One definition, four runtimes
The real power isn't just validation — it's cross-runtime compilation. Write one effector definition, compile to any runtime:
import { Effector } from '@effectorhq/core';
// Parse, validate, type-check, and compile in one chain
const mcp = Effector.fromDir('./my-tool').validate().compile('mcp');
const openai = Effector.fromDir('./my-tool').validate().compile('openai-agents');
The MCP output is a JSON-RPC tool schema ready for Claude, Cursor, or Windsurf:
{
"name": "code_review",
"description": "Performs automated code review on pull request diffs",
"inputSchema": {
"type": "object",
"properties": {
"GITHUB_TOKEN": { "type": "string" }
}
}
}
The OpenAI Agents output wraps the same definition in their FunctionTool format:
{
"type": "function",
"function": {
"name": "code_review",
"description": "Performs automated code review on pull request diffs",
"parameters": { ... }
}
}
Same tool. Same types. Different runtimes. One source of truth.
Need a runtime we don't support?

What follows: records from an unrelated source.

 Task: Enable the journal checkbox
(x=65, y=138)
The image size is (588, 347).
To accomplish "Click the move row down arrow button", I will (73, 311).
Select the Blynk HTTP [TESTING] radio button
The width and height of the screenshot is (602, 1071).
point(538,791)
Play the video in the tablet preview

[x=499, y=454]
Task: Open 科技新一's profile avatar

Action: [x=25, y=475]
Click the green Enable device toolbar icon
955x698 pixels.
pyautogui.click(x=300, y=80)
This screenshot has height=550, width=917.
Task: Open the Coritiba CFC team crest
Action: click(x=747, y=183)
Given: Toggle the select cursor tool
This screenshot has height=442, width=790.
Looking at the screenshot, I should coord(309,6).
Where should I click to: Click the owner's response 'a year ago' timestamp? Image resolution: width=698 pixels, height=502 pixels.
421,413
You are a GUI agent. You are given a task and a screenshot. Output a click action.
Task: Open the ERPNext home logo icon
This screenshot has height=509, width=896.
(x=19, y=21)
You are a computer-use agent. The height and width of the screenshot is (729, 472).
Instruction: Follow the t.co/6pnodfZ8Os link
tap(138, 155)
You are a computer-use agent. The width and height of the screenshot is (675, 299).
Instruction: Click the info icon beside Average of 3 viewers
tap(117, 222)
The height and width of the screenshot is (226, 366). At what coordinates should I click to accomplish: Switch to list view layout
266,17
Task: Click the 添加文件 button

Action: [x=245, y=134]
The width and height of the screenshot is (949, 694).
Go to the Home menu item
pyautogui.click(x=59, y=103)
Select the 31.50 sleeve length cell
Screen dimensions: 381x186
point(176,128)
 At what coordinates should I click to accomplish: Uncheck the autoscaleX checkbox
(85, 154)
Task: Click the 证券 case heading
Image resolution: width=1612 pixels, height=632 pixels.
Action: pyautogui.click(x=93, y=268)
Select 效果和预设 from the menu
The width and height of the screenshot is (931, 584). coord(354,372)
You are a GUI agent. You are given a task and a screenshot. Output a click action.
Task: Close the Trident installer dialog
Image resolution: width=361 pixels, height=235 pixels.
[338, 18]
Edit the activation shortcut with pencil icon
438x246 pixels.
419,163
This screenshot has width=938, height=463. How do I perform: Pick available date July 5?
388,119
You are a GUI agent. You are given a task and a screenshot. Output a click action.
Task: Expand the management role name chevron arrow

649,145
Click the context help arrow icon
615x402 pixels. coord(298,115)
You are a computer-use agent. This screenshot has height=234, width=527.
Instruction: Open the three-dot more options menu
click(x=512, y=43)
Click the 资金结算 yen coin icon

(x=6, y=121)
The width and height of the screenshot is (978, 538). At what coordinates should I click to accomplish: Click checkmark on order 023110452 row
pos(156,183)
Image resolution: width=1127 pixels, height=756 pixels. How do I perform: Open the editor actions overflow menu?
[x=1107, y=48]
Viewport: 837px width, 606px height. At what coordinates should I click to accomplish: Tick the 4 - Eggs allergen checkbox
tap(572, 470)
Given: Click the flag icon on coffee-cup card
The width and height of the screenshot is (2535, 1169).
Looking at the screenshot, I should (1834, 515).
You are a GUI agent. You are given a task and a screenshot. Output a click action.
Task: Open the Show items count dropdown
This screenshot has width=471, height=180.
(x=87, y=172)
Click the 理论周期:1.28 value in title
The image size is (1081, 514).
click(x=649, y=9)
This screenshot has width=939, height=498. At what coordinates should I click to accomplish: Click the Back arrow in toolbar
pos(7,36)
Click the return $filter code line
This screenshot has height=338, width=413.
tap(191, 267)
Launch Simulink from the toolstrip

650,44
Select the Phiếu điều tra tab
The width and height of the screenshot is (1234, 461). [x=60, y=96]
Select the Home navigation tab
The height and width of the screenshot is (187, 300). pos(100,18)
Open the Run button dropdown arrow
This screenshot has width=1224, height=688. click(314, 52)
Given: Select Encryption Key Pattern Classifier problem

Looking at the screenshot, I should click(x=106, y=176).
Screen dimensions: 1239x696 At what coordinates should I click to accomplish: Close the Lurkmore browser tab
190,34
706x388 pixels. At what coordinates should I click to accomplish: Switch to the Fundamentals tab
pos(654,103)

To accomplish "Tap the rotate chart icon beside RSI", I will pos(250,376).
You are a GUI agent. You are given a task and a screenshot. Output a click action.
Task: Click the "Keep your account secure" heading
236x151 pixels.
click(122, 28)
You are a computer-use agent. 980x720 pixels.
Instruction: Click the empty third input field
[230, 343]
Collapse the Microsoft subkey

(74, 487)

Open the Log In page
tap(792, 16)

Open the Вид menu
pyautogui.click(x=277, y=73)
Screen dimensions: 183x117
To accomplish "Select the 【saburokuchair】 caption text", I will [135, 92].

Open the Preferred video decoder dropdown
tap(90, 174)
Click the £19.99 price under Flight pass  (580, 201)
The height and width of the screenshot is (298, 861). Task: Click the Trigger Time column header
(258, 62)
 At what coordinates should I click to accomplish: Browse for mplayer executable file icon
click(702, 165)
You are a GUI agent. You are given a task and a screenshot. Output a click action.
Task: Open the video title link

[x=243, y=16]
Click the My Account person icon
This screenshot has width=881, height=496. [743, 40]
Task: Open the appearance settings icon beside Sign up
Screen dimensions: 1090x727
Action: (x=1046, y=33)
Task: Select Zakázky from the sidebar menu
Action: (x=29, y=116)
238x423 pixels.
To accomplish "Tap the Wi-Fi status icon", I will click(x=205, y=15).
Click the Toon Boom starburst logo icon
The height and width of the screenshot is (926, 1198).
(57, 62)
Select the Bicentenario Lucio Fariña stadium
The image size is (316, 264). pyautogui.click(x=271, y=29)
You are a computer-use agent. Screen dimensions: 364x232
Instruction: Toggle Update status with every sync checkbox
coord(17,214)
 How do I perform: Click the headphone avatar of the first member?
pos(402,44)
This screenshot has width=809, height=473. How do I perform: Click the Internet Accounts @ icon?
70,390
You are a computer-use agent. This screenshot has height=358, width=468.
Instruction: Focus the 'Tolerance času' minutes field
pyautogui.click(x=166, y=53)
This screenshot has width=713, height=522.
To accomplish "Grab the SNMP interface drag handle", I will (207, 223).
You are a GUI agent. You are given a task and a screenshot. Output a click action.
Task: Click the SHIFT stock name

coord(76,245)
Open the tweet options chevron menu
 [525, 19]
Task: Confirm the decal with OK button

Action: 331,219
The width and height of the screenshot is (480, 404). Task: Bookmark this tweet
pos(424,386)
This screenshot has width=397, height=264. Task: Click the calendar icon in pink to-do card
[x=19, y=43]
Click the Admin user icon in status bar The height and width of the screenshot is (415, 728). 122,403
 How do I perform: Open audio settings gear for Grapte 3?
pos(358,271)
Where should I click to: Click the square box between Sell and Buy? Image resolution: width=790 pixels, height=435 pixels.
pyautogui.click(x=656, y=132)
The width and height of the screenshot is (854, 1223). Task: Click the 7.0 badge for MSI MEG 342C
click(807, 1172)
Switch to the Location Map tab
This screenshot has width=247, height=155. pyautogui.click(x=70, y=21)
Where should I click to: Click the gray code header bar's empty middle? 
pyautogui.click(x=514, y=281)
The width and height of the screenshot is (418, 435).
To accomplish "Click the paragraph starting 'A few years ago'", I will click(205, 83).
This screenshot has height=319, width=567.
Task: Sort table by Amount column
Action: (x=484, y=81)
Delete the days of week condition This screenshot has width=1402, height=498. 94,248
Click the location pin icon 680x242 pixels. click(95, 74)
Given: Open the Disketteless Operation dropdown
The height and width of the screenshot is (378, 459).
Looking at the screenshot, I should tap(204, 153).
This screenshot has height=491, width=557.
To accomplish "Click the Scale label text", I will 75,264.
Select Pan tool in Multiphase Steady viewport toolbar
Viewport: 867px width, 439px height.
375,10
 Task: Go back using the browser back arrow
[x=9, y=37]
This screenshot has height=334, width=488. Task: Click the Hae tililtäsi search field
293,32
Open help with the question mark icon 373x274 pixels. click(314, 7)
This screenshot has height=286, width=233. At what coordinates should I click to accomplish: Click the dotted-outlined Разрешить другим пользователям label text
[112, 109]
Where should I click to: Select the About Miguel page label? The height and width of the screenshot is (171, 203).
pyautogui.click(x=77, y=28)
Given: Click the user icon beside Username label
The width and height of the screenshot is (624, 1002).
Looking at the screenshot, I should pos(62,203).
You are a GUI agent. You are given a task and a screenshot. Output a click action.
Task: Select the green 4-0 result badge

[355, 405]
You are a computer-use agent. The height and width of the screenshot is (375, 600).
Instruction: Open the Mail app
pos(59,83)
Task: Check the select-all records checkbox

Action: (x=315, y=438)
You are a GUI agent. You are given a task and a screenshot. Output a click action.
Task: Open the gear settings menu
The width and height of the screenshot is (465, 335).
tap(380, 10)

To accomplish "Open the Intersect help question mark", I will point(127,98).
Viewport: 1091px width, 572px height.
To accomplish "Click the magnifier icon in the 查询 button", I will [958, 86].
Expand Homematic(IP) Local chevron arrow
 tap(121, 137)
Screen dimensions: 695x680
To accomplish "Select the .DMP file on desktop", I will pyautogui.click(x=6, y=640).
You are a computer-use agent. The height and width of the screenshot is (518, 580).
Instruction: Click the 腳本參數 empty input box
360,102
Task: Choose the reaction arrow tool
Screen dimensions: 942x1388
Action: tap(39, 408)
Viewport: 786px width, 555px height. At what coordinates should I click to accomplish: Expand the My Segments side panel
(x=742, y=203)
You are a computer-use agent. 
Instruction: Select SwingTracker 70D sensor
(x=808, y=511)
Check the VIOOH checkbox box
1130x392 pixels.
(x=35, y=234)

The plugin system lets you register custom compile targets:
import { registerTarget } from '@effectorhq/core';
registerTarget('crewai', (def, skill) => {
return `from crewai.tools import BaseTool\n\nclass ${def.name}Tool(BaseTool):\n name = "${def.name}"`;
});
The toolkit: 9 packages, zero dependencies
effectorHQ is a modular ecosystem — use what you need, ignore the rest:
| Package | Purpose |
|---|---|
@effectorhq/core | Parse, validate, type-check, compile |
@effectorhq/types | 40 standard capability types |
@effectorhq/skill-lint | Lint SKILL.md structure (16 rules) |
@effectorhq/skill-eval | Quality scoring — A through F |
@effectorhq/audit | Security scanner: injection, exfiltration, drift |
@effectorhq/compose | Type-checked pipeline builder |
@effectorhq/graph | Capability graph queries and visualization |
@effectorhq/skill-mcp | SKILL.md → MCP bridge for Claude/Cursor |
@effectorhq/create-effector | Scaffold any effector type in 30 seconds |
Every package is ESM-only, zero-dependency (only Node.js built-ins), and works on Node 18+. The entire core is 23KB.
Get started in 30 seconds
# Install the core toolkit
npm install @effectorhq/core
# Scaffold a new tool
npx @effectorhq/create-effector my-first-tool --type skill
cd my-first-tool
# Lint → Evaluate → Validate → Compile
npx @effectorhq/skill-lint .
npx @effectorhq/skill-eval . --static-only
npx @effectorhq/core validate .
npx @effectorhq/core compile . -t mcp
From zero to a Claude-ready MCP tool in under a minute.
What's next
This is v1.0 — the foundation. Here's what we're building toward:
- Runtime type validation — Middleware that checks actual tool I/O against declared types at execution time, not just compile time.
- More compile targets — AutoGen, Semantic Kernel, CrewAI as first-class targets.
- Discovery protocol — How do agents find and negotiate capabilities? The spec has a draft; implementation is next.
- Community type proposals — The RFC process is open. If a type is missing, propose it.
The thesis is simple: AI agent capabilities need the same rigor we brought to web development with TypeScript. Type the tools. Verify the compositions. Compile to any runtime. Make the hands safer.